Infosumbar – Menekuni profesi sebagai perajin perak di zaman serba modern menjadi tantangan tersendiri bagi pelakunya. Dengan segala kecanggihan teknologi, kemudahan berbelanja dan harga yang bersaing, perajin perak mendapatkan tantangan besar untuk tetap eksis.
Tak terkecuali Dani Osmond (41), salah satu perajin perak di Pasar Banto Bukittinggi. Pria asal Sungai Jariang, Kecamatan IV Koto, Kabupaten Agam ini telah lama menggeluti profesi yang dulunya sangat menjanjikan.
Infosumbar mencoba menelusuri kios-kios di Banto Trade Center (BTC). Jika dilihat sekilas, pusat perbelanjaan dengan fasilitas modern ini seperti sudah mati. Tidak ada aktivitas perdagangan di gedung berlantai lima itu.
Setelah dilihat ke dalam bangunan, sejumlah kios masih buka. Rata-rata kios diisi penjahit, pedagang perhiasan dan perajin perak.
Dani Osmond adalah salah satu perajin perak Pasar Banto yang masih bertahan. Dani memilih “setia” menggeluti keahlian yang didapatnya di Medan saat remaja.
“Saya mendapati keahlian ini saat merantau ke Medan dulu,” kata Osmond.
Kini, sudah hampir 8 tahun Osmond menekuni profesi sebagai perajin perak di Pasar Banto. Sebelumnya, pria yang memiliki hobi olahraga dan bermusik ini bekerja di salah satu Bank.

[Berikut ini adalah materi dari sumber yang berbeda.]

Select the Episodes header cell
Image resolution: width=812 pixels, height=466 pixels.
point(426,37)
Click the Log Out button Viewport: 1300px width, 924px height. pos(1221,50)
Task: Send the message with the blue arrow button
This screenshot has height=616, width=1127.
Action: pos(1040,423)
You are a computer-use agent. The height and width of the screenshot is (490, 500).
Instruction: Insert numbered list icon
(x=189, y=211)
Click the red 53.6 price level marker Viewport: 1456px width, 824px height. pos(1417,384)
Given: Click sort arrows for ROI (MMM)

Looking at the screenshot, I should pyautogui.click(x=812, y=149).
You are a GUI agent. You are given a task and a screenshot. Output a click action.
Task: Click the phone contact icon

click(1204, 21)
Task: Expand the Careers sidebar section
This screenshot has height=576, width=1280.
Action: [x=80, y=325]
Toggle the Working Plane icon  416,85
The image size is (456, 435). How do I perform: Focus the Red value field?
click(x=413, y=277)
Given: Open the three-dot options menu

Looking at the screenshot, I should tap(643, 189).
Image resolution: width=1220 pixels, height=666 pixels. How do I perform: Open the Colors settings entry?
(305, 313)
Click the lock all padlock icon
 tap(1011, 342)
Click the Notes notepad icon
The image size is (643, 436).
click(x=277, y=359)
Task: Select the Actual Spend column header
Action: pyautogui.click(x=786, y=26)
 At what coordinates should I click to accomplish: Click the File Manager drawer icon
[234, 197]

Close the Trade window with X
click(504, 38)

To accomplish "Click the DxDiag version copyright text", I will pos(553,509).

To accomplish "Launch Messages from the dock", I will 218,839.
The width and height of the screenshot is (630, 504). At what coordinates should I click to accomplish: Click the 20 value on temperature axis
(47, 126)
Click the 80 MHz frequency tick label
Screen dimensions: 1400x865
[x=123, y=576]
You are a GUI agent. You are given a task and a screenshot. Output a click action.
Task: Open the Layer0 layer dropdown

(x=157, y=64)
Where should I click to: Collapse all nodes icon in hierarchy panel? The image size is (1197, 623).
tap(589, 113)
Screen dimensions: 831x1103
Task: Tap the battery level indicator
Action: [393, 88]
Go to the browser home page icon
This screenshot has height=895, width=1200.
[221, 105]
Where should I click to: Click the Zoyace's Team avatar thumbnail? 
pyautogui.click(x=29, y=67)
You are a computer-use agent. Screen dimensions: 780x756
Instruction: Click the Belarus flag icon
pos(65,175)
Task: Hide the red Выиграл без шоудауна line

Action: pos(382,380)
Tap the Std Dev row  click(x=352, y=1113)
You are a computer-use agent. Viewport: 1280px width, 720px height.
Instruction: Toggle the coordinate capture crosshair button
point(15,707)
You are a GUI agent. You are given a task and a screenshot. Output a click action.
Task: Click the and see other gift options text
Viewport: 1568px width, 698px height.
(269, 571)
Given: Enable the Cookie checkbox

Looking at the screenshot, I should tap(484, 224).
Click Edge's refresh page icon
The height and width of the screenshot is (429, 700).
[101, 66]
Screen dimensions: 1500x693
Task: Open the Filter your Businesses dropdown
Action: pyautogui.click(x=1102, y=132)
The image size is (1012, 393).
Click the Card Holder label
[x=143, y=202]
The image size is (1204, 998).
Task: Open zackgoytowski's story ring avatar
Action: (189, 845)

Namun pada 2018 lalu, ayah 3 anak ini memutuskan resign dan banting stir jadi perajin perak. Usaha yang digelutinya ini cukup menjanjikan. Terlebih saat itu tren batu akik masih digandrungi masyarakat.
Pada medio 2019-2020, usaha ini alami penurunan drastis dari segi omzet. Wabah Covid-19 yang melanda dunia saat itu, membuat seluruh usaha mati suri.
Tidak ada aktivitas jual beli karena adanya pembatasan interaksi sosial oleh pemerintah.
“Awalnya ada lebih dari 20 perajin di sini. Sejak covid, hanya bersisa 3 atau 4 perajin saja,” ujarnya.
Tidak hanya covid, banyaknya produk dari China juga menjadi penyebab turunnya permintaan dari masyarakat. Bahan baku juga sulit didapat.
“Produk China ini dijual dengan harga lebih murah. Belanja juga mudah dengan cara online,” terangnya.
Meski banyaknya gempuran produk China, Osmond menyebut, kualitas perak yang dibuat perajin jauh lebih bagus.
“Sekarang pesanan itu banyak dari pelanggan lama,” katanya.
Untuk harga jasa, Osmond mematok Rp 200-250 ribu. Itu belum termasuk harga bahan baku.
“Bahan mentah Rp 17 ribu per gram, perak ini juga mengikuti harga emas. Nanti total harga tergantung berapa banyak bahan yang terpakai,” bebernya.
Menurut Osmond, Sumbar terkenal dengan kerajinan perak Koto Gadang dan Sonsang. Ia berharap ada perhatian pemerintah untuk menyediakan tempat berusaha yang representatif bagi perajin perak.
“Bukittinggi ini kan kota wisata. Kerajinan perak ini menjadi salah satu yang dicari pengunjung. Jadi kalau datang ke Bukittinggi, sudah ada tempat khusus untuk mencari kerajinan perak,” harapnya.
Di tengah semakin berkurangnya peminat generasi menjadi perajin perak, Osmond memiliki cita-cita membuka pelatihan bagi mereka yang ingin belajar.
Dikatakan Osmond, keahlian ini bisa menjadi bekal untuk menghidupi keluarga.
“Saya sangat prihatin karena tidak ada lagi anak muda yang mau belajar keahlian ini. Jika ada yang mau belajar, saya siap memberikan ilmu yang saya punya,” katanya mengakhiri sembari mengungkapkan keinginan memiliki galerry di rumahnya.